Whole Foods Markets isn’t the only tenant that
Howard Hughes
has been
trying to entice into the former
Rouse Company headquarters building.
Not long after
John DeWolf showed up on the scene, his team focused on the
Columbia Association as a logical prospect. They were already a tenant of the
company in the
Teachers
Building next door and their lease was
coming to an end soon.
It seemed like a nice fit on paper. In addition to more room for the association’s
offices and board room, they would conceivably take over the operation of the
Spear Center
too. A
Town Center fitness facility was even envisioned
for the ground floor.
CA had other ideas. They’ve decided that it is time to be
owners of their own
Town
Center offices instead of
continuing as renters. The problem is that there are few if any
good opportunities
to own or build in
Town
Center. Most of the prime
land for development in the core is owned by either
General Growth Properties or
Howard Hughes and neither of them is selling. In fact, Howard Hughes could conceivably
be considered a buyer if the
right opportunity presented itself, perhaps the
same opportunity that CA is looking for.
As CA headed off in a different direction, Howard Hughes
moved on. They still liked the idea of a fitness club in the lakefront
building.

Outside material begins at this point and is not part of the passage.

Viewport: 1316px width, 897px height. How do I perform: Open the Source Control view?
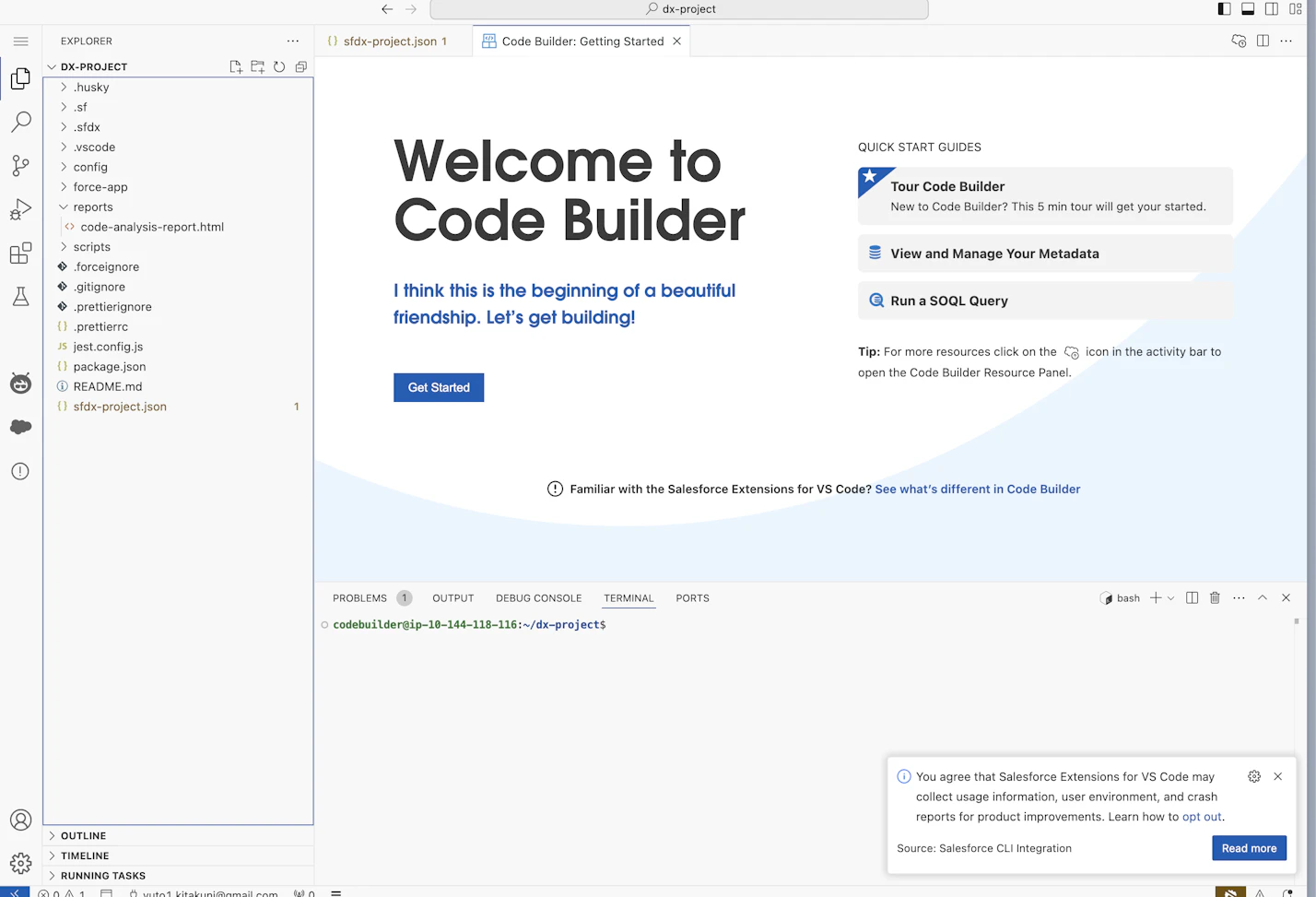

It would
serve the residents of the 800 plus new
housing units they are developing
around the Mall. If CA wasn’t interested, perhaps LA Fitness, Lifetime or some
other national chain could be convinced to come there.
Is that a missed opportunity for CA?
At least one current CA board
member seems to think so. In
this post today on
HoCo Rising, Tom Coale suggests
that
Columbia
is on the “precipice of big change” centered around this development opportunity.
“If Howard Hughes finds a financially beneficial long-term
agreement with Bally's, Lifetime Fitness, or Gold's Gym, the Columbia
Association is in serious trouble. That's not intended to simplify this
$60 million organization into a gym membership, but CA holds a privileged
position in Columbia,
mostly unencumbered by any significant competition. This allows for
programs like the low-income discount and capital improvements that are not
predicted to turn a positive return. I often wonder how much the dynamic
would change if we lost that privileged position.”
I can understand CA wanting to own their headquarters. At
the same time, the availability of this iconic
Columbia building at the same time the
association is in the market is incredibly fortuitous and
an opportunity that
should not be so easily dismissed.
It would be good for Howard Hughes too. If the Columbia
Association is up to challenge it could be a powerful marketing angle in luring
prospective residents and businesses to
Columbia’s
“
downtown.”
As far as I know, it may already be too late. I hope not.